START STORED DATA
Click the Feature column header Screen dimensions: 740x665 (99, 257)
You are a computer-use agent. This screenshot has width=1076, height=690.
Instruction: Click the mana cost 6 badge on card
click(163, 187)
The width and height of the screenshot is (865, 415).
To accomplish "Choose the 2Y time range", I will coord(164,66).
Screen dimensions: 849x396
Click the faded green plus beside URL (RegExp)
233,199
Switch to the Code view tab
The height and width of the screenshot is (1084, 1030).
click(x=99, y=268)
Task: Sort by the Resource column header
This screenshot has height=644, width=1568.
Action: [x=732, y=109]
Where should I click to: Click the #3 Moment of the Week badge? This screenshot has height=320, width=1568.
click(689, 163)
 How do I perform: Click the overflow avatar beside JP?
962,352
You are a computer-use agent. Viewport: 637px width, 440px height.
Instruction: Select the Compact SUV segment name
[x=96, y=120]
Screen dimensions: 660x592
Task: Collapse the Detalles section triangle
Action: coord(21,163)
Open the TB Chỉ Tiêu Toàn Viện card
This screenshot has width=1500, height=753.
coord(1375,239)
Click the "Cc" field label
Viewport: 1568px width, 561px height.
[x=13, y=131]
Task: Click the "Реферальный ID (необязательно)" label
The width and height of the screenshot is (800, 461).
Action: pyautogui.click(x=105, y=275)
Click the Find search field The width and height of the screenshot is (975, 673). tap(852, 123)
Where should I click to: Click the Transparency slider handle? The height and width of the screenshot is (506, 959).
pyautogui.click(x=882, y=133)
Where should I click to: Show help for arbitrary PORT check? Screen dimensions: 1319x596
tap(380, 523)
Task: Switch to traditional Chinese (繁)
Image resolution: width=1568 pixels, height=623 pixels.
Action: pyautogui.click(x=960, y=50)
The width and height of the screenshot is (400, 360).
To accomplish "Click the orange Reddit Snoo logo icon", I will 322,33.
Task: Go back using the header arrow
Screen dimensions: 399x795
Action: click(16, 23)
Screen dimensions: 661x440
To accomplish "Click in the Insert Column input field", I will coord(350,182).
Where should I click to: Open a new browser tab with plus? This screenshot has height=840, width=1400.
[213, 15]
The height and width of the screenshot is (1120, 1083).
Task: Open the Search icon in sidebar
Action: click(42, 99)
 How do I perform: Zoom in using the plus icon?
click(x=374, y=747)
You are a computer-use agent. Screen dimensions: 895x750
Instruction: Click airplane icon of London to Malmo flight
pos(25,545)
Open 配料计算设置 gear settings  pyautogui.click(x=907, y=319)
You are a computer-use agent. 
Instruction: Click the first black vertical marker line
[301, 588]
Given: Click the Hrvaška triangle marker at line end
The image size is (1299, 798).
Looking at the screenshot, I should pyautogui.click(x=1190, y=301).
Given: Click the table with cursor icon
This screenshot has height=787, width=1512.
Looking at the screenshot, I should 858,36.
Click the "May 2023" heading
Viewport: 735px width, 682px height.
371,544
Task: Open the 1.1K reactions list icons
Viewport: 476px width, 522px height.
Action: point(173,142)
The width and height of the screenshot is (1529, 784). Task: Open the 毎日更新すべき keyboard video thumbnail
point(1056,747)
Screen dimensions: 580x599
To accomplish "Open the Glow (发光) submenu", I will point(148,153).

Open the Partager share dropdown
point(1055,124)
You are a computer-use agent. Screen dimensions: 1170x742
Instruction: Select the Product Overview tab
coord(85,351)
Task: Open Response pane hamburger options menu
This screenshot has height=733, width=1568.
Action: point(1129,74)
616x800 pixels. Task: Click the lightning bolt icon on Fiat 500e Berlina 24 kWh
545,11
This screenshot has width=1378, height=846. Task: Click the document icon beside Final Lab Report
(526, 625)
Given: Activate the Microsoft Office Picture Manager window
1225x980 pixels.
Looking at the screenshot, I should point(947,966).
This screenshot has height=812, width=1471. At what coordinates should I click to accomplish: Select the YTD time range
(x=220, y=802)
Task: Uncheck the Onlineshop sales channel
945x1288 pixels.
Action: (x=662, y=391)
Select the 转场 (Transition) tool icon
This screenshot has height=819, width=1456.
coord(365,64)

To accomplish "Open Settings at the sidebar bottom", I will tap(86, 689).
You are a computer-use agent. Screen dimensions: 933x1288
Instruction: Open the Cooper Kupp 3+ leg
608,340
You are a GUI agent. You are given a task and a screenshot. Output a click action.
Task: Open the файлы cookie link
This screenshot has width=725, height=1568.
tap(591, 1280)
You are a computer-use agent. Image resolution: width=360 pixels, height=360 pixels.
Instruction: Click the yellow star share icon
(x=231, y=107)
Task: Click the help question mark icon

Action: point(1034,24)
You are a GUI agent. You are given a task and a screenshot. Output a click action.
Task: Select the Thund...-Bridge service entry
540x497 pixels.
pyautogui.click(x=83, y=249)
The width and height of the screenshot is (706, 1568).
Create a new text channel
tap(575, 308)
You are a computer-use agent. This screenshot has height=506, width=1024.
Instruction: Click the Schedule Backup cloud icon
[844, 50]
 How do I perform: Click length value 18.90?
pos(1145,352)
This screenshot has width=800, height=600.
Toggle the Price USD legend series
END STORED DATA
From the entries above, restate word for word the lines from the line containing "Click the faded" to the line containing "You are a computer-use agent. Viewport: 637px", both ends included, and nothing more.

#### RESPONSE
Click the faded green plus beside URL (RegExp)
233,199
Switch to the Code view tab
The height and width of the screenshot is (1084, 1030).
click(x=99, y=268)
Task: Sort by the Resource column header
This screenshot has height=644, width=1568.
Action: [x=732, y=109]
Where should I click to: Click the #3 Moment of the Week badge? This screenshot has height=320, width=1568.
click(689, 163)
 How do I perform: Click the overflow avatar beside JP?
962,352
You are a computer-use agent. Viewport: 637px width, 440px height.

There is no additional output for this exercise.